C: So you try to bring in other things, more than just the science, that would maybe make it more pertinent to a general audience?
Z: When I'm talking about expanding the scale of it - all the scientific research that goes on now has a very long history, and a very interesting history. But it's not always possible to write about the history in a newspaper article or a magazine article. So in books, for example, I very much enjoy trying to go back to find the roots of current advances in science. And those roots often go back surprisingly far. So that's what I meant by that.
C: What about bringing in current affairs, or the political angles of it. Just other things that people will be able to take to.
Z: I don't focus mainly on that. If it is relevant to the implications of some scientific research then I'll certainly write about it.
I recently wrote a piece about ocean acidification, and there I was really getting into the details of the research that people had done in order to compare current ocean acidification to periods in the past - like 55 million years ago - when there was sudden ocean acidification. So for the most part it's pretty basic science, but I definitely will explain how this has real relevance for us right now because when the oceans acidify, fisheries may collapse and corral reefs may disappear and so on, and that's going to affect people in a very immediate way.
But I think a lot of science writers actually try to search a little too hard for that "news you can use" when it comes to science. A lot of science is just interesting in and of itself. And it just sort of gives you a richer understanding of the world, and there really isn't any need to make wild claims about a cure for cancer right around the corner. So very often I make a conscious effort not to look at immediate relevance if it's not really there.

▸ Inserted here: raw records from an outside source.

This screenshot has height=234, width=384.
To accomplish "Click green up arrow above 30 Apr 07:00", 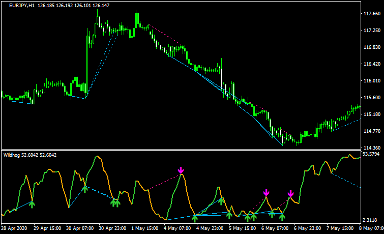I will click(x=85, y=189).
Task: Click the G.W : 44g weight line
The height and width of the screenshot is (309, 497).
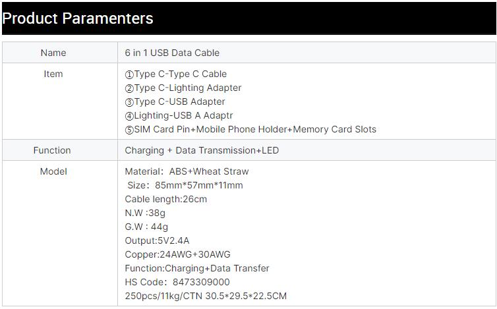Action: 146,227
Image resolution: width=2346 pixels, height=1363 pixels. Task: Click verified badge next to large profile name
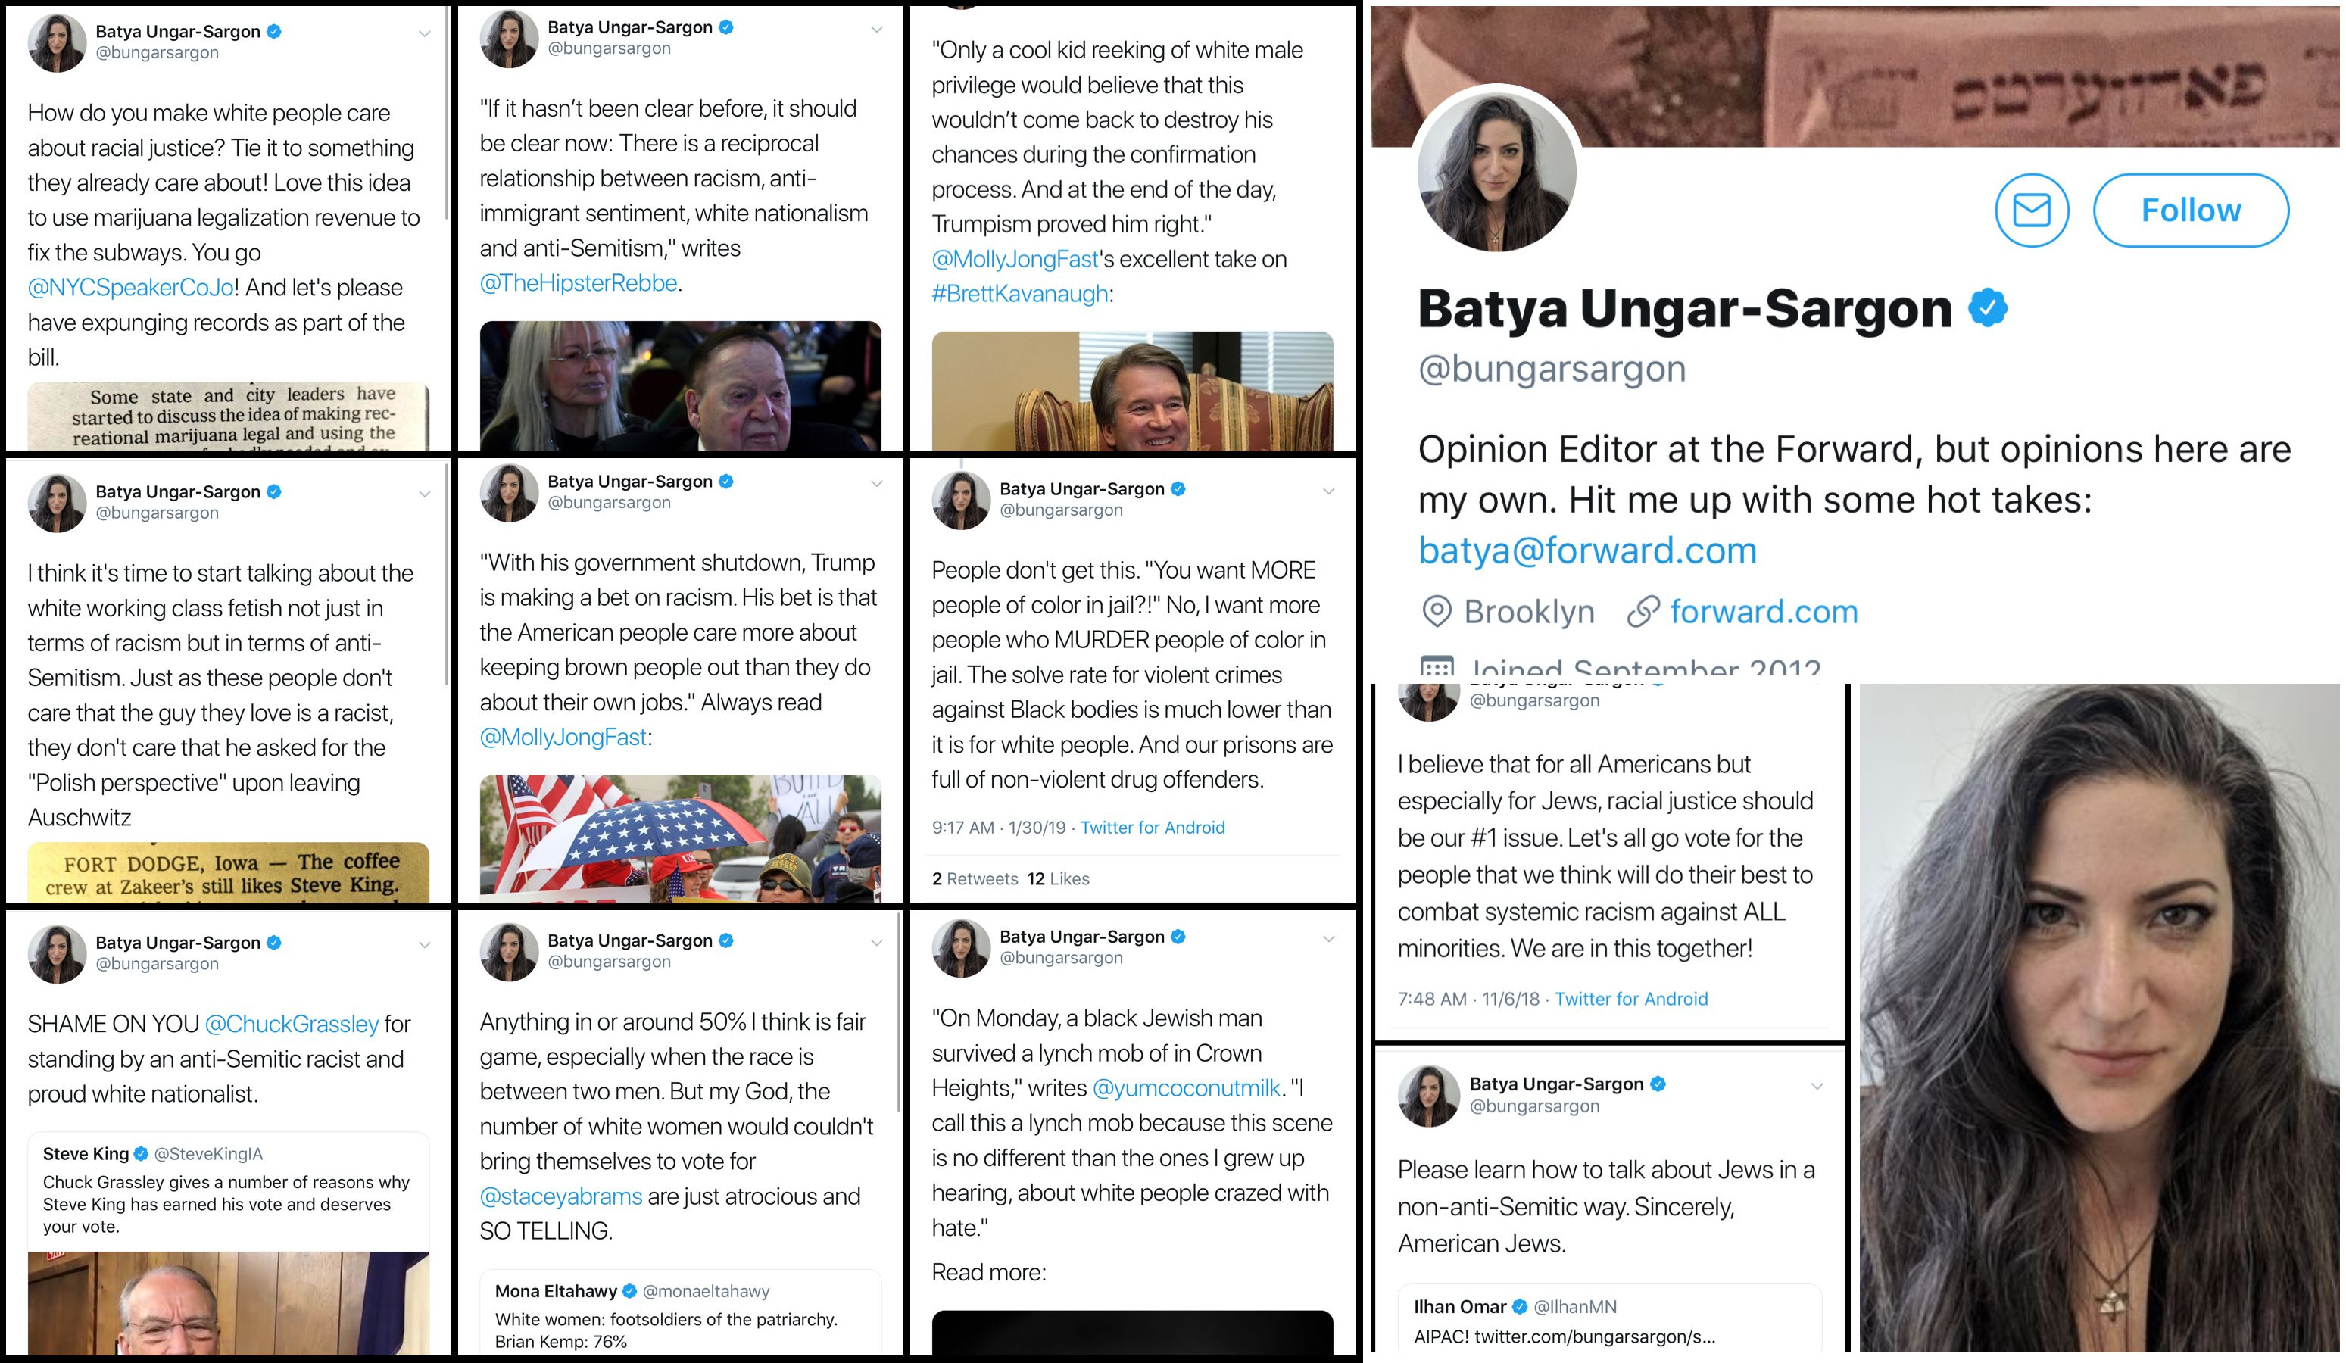point(1988,308)
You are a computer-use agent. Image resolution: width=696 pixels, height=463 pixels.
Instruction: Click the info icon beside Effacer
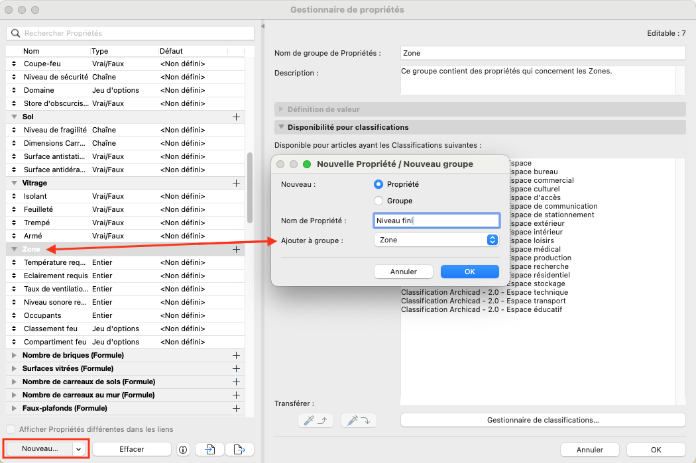click(x=183, y=449)
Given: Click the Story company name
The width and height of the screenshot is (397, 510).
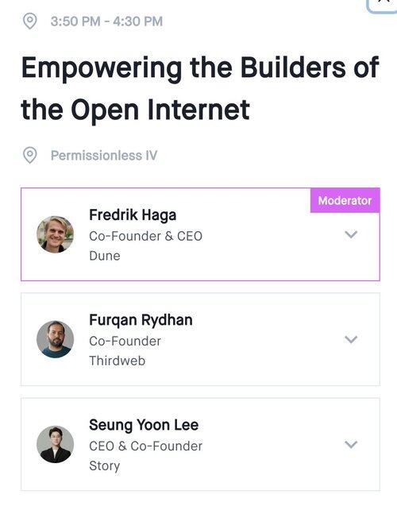Looking at the screenshot, I should 104,466.
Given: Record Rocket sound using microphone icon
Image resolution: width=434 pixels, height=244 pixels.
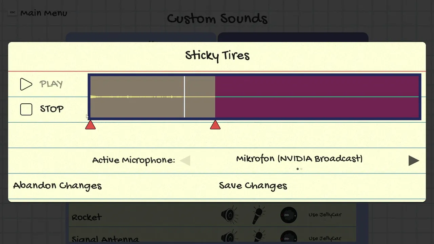Looking at the screenshot, I should click(x=258, y=215).
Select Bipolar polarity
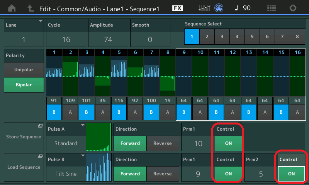This screenshot has height=185, width=309. [24, 84]
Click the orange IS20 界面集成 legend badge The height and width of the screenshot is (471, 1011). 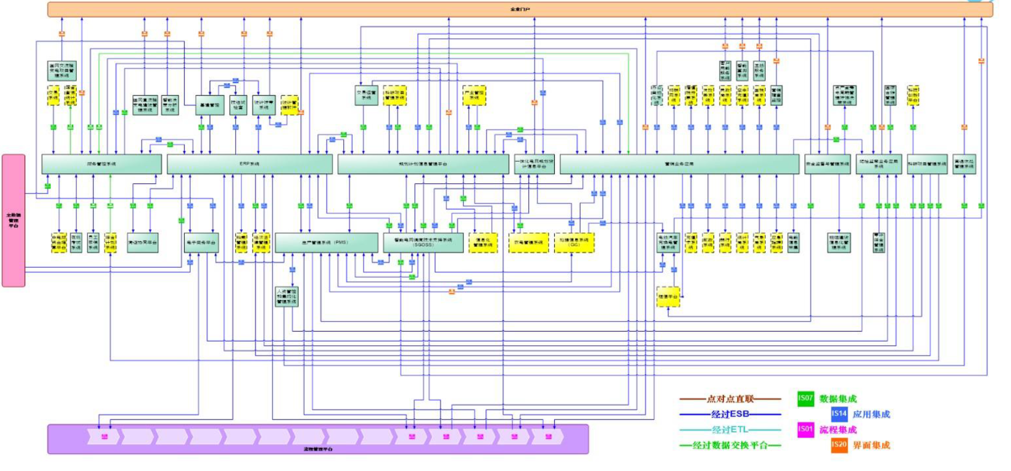839,445
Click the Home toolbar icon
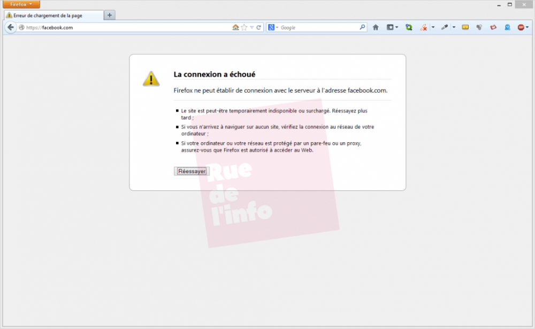 376,27
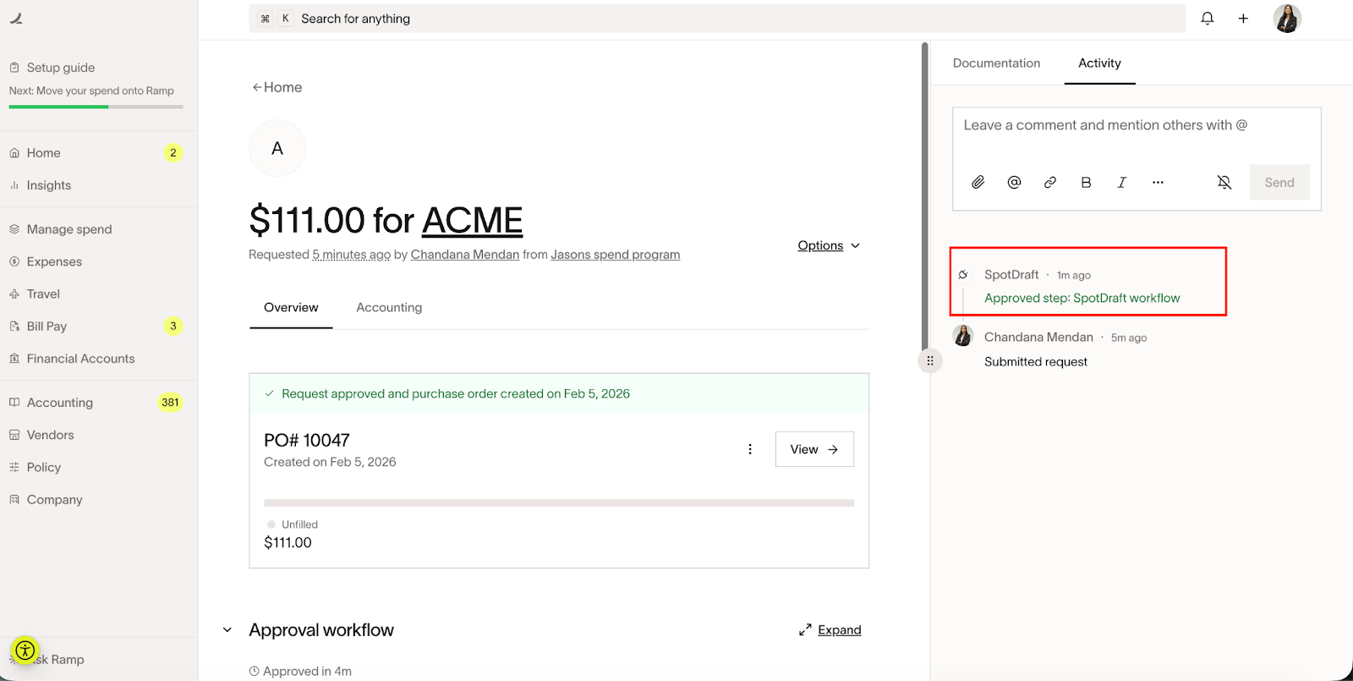Open more formatting options ellipsis

click(x=1158, y=182)
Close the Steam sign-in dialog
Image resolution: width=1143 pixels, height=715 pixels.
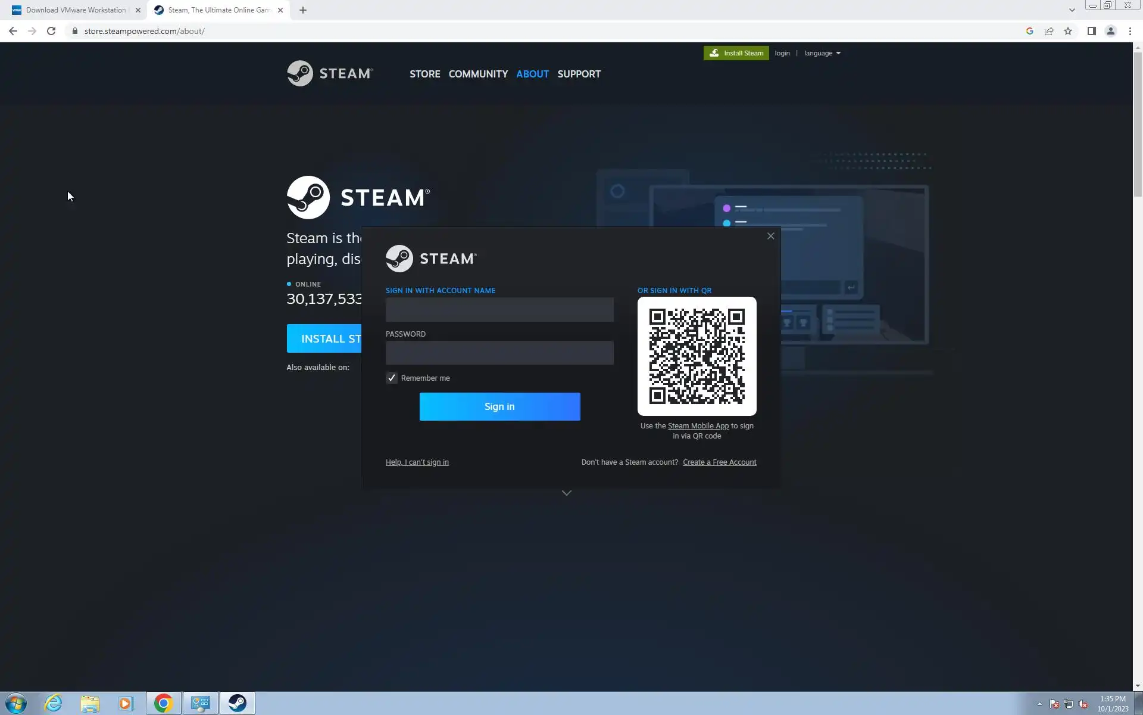770,236
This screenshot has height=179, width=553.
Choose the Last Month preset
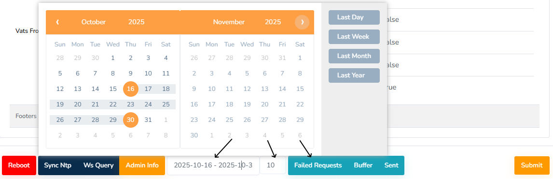[x=354, y=56]
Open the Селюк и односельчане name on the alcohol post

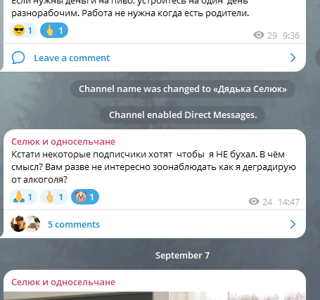[x=63, y=142]
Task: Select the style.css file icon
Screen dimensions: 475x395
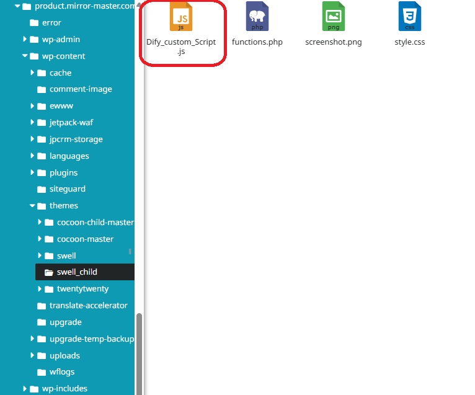Action: point(409,17)
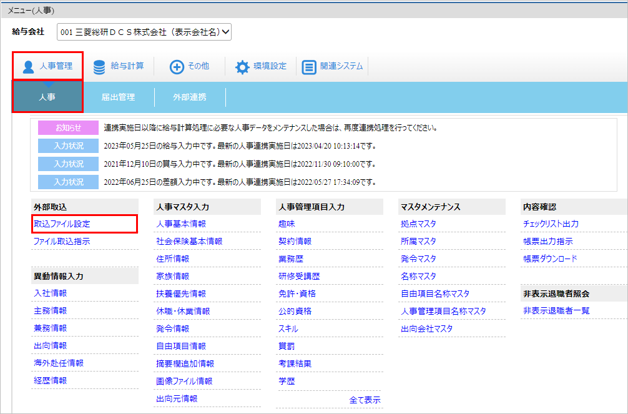Open the 人事管理項目名称マスタ link
Viewport: 628px width, 414px height.
[x=443, y=311]
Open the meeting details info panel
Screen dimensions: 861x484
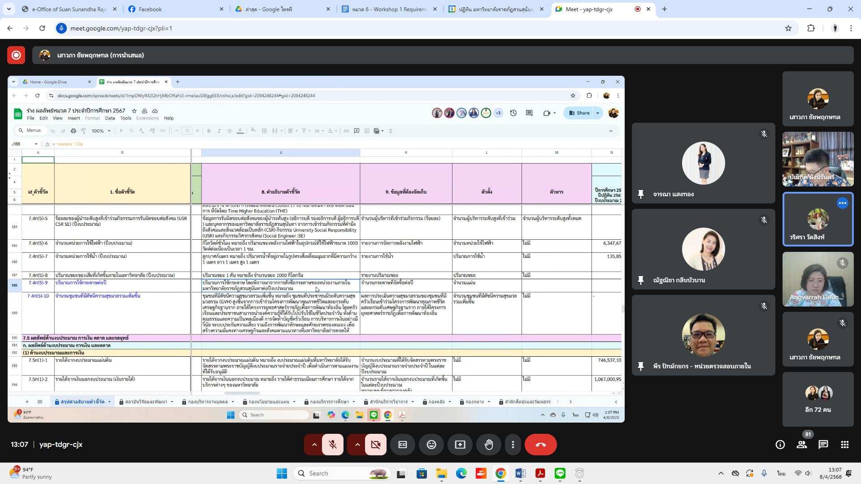(780, 445)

C: When you were talking about the science being interesting in and of itself, I was wondering what you think of the public's ability to interpret science facts. Let's say you lay them all out on the table, how will the public look at them, do you think?
Z: I do think that if people take the time to read good science writing they can get a pretty good understanding of things. But, I just think that a lot of people don't take that time, unfortunately. So I can write a 5000 word piece on the evidence for global warming, and then somebody may base their entire judgement on global warming from a few seconds of something they heard on cable news; where somebody said that climate scientists weren't very nice people, and that's it. And then they've kind of made up their mind and they don't even bother to read the books or the articles that might show them that really is sort of beside the point.
C: I was wondering, based on that, do you ever wonder.... Because it seems like the cable news quick hits are maybe just a little more accessible than the bigger features. The bigger feature has more science and it's far better journalism, but do you ever worry about your work not being accessible enough to a general audience.
Z: Well it's always a trade off, that's always the big struggle. Figuring out what you can do in the different kind of genres that are at your disposal. A general reader is never going to sit down and read an actual scientific paper from start to finish, that's just not going to happen. So you have to find other ways of writing or talking about the science in there.
Certainly, TV in general is just very easy for people to watch. People sort of plunk down and turn on the TV and see what's on. Even the very best TV, you know it can get some things across, but there is not that much you can get across even in a whole hour of TV. I've worked a bit with TV people, and I certainly appreciate the constraints they're under.
People are going to choose to get their science how they choose to get it. And there's not all that much you can do about it.
C: Do you ever try to think of steps you could take to make your work more accessible?
Z: I'm always doing that.
C: Could you give me an example of something you might do?
Z: One of the most important things to do is to draw people into a story. You can't just declare at the beginning of a story that you're going to be talking about autophagy. But if you find a way to start the story, to say, "It turns out that deep down we're all cannibals, who are constantly devouring ourselves and ripping our own bodies apart in order to rebuild them," that might get people's attention even if they don't know what autophagy is.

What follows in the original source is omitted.